Tongue Retaining Device (TRD) is a custom-made appliance made of a soft, pliable material that has a compartment in which the tongue is held in place by means of suction. This appliance is most frequently used for patients who have very few or no teeth. The TRD may require some time for the patient to adapt to having their tongue held in place, so a tongue exercise and adaptation program is started a few weeks prior to the date of insertion of the device. This appliance may be difficult to tolerate if the patient has trouble breathing through their nose.

  • How effective is the oral appliance?

    Research evidence shows that oral appliances are effective in treating snoring in 85-90% of the patients. The mandibular advancement devices are effective in normalizing the apnea levels in 75% of the patients with mild sleep apnea (5-20 events/hr.), 60% effective for patients with moderate sleep apnea (20-40- events/hr.) and 40% effective for patients with severe sleep apnea (more than 40 events/hr.). Patients with moderate or severe sleep apnea must have a follow-up sleep study, while using the oral appliance to confirm the effectiveness of the device and a consultation with the sleep medicine physician to discuss the results.

  • What are the indications for oral appliance therapy?

The American Academy of Sleep Medicine has stated that oral appliance is indicated as a first treatment of choice for patients with primary snoring and/or mild obstructive sleep apnea and as a second treatment option for patients with moderate or severe sleep apnea who cannot tolerate CPAP and/or are not good candidates for surgery. 
Therefore, oral appliance therapy is indicated for:
” Primary/heavy snoring
” Mild or moderate sleep apnea
” Poor tolerance of nasal CPAP
” Failure of surgery 
” Use during travel
” In combination with nasal CPAP

  • Possible side effects of Oral Appliance Therapy?

There are a number of temporary side effects that may be noticeable during the first few weeks or may require minor adjustment of the appliance by the dentist. These include:

1. tension in the jaw
2. Sore teeth or gums
3. Excessive salivation or dry mouth
4. Temporary change in the bite (when appliance is removed in the morning.)
5. Noises in the jaw joint

The potential side effects that can be more problematic include
1. jaw muscle or joint pain
2. permanent changes in the bite
3. Slight movement of teeth
4. Loosening of dental restorations (bridges crowns)

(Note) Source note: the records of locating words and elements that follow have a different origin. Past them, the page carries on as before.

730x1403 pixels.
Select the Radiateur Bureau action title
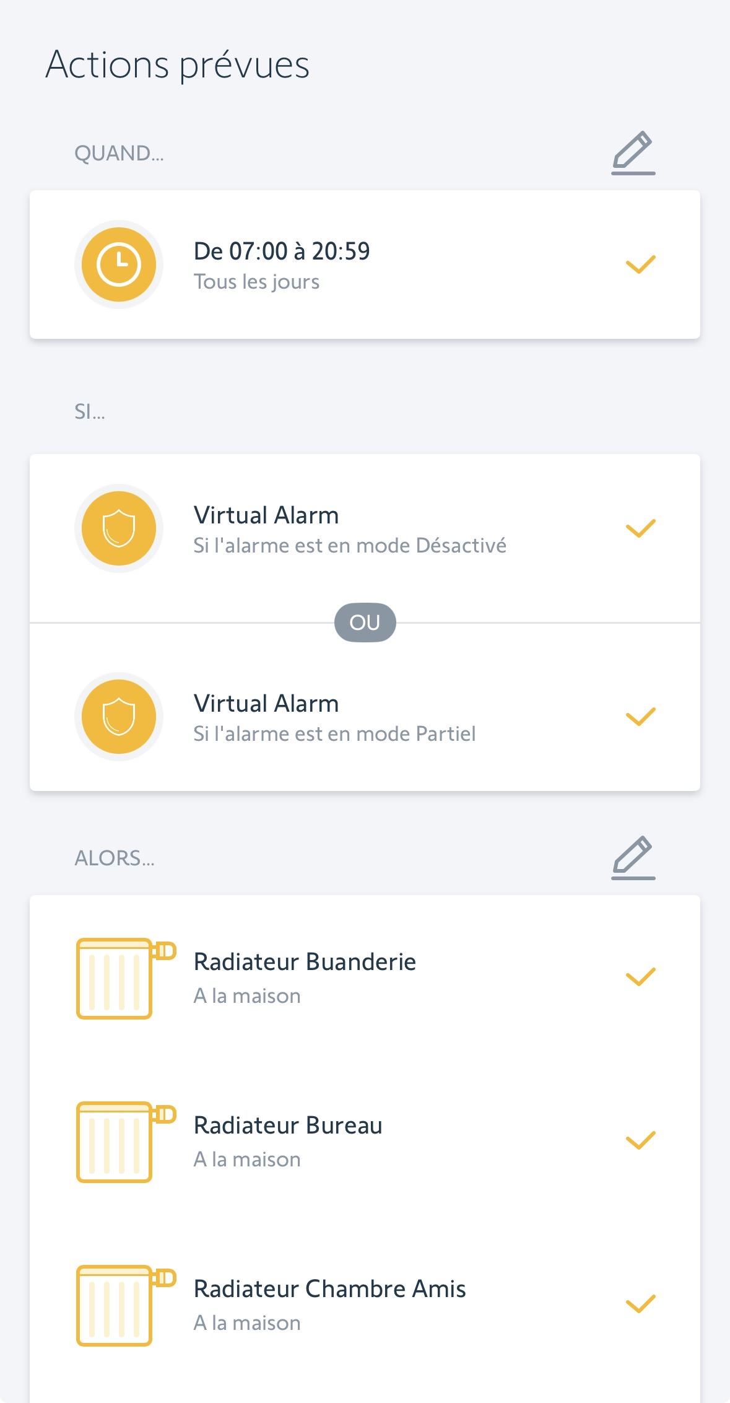[288, 1125]
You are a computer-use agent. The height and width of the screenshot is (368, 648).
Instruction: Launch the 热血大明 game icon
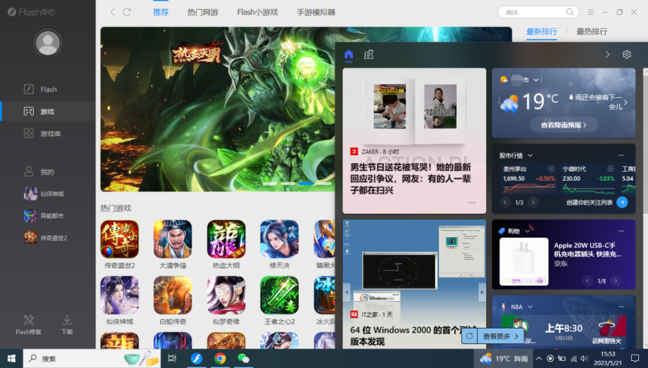click(226, 239)
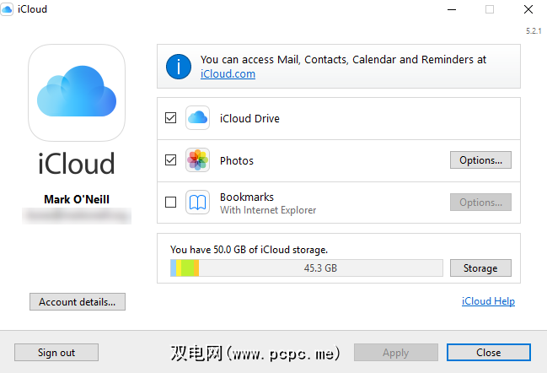547x373 pixels.
Task: Click the blue information icon
Action: click(x=179, y=67)
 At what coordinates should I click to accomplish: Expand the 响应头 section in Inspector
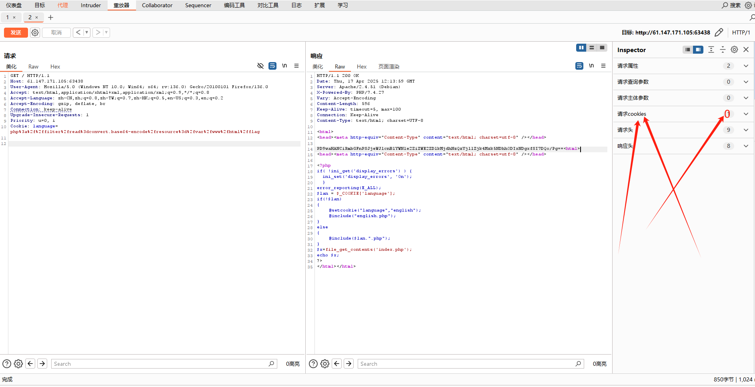tap(746, 146)
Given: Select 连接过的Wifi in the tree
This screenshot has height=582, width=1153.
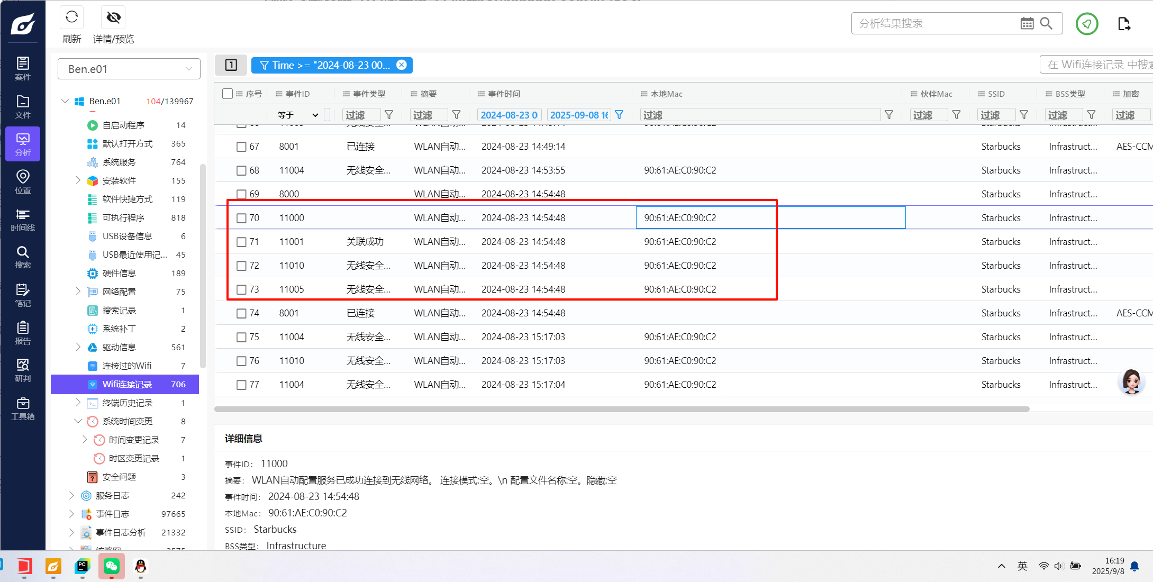Looking at the screenshot, I should coord(126,366).
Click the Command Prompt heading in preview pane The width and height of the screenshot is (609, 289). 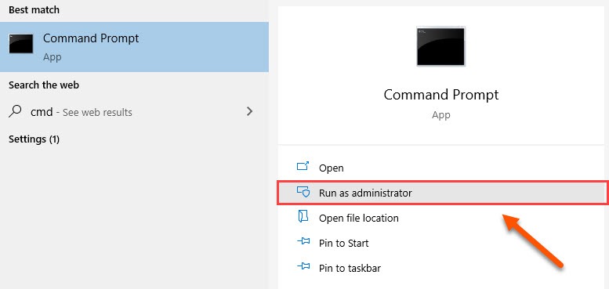click(440, 95)
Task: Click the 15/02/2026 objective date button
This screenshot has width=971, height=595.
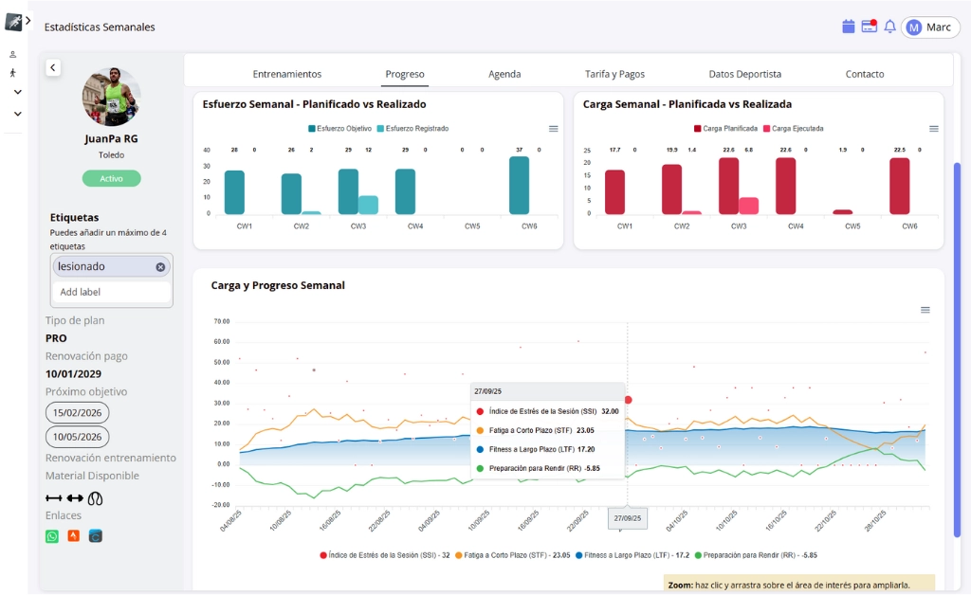Action: pyautogui.click(x=77, y=413)
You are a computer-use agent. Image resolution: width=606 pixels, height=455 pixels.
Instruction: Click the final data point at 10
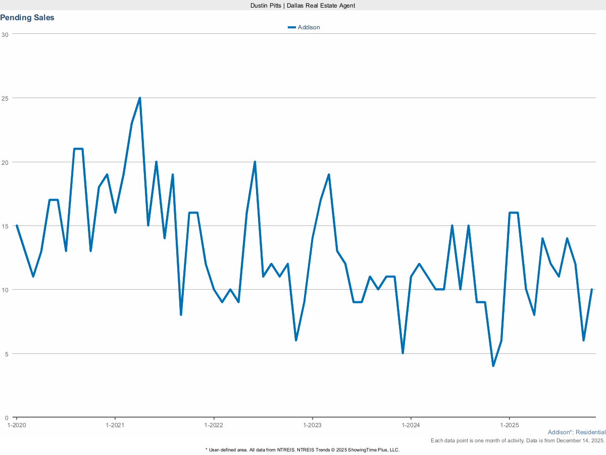[592, 290]
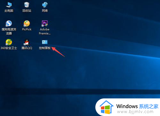Image resolution: width=160 pixels, height=116 pixels.
Task: Click the Adobe Premie... label text
Action: tap(45, 31)
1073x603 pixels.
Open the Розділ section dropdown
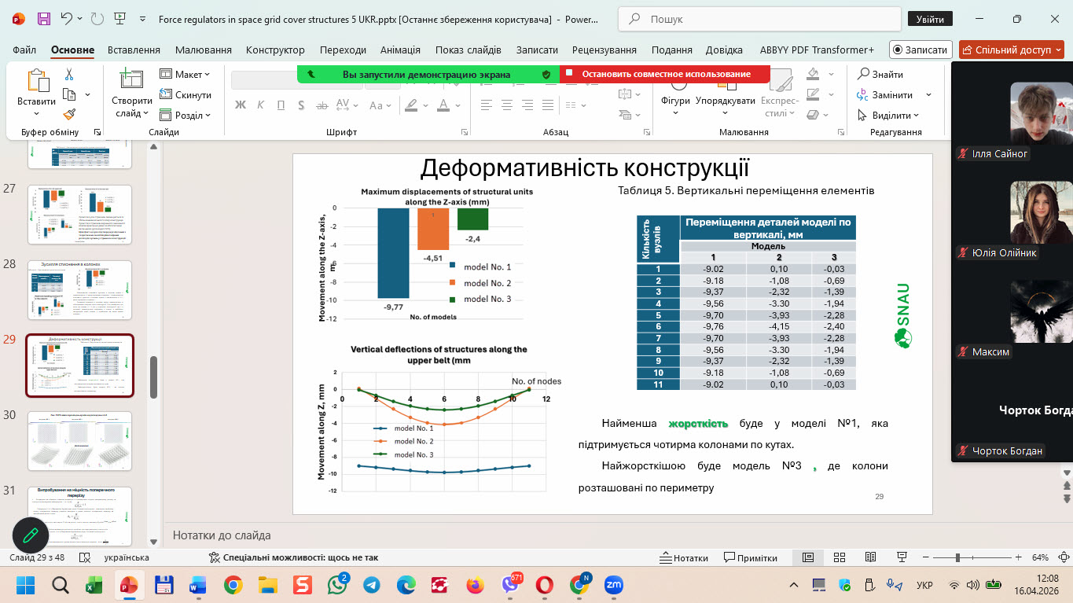(186, 115)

From the research evidence and our clinical experience, jaw muscle and joint pain occur in approximately 10% of the patients and the pain will disappear when the patient discontinues use of the appliance. However, the pain can recur for these patients when they start wearing the appliance again. Changes in the bite can occur for about 20% of the patients. Although the changes may be slight it may still be difficult for the patient to close their back teeth together and this may have an effect on their ability to chew effectively. The slight movement of teeth and loosening of dental restorations occurs very infrequently (1% of the patients) but is still worth noting.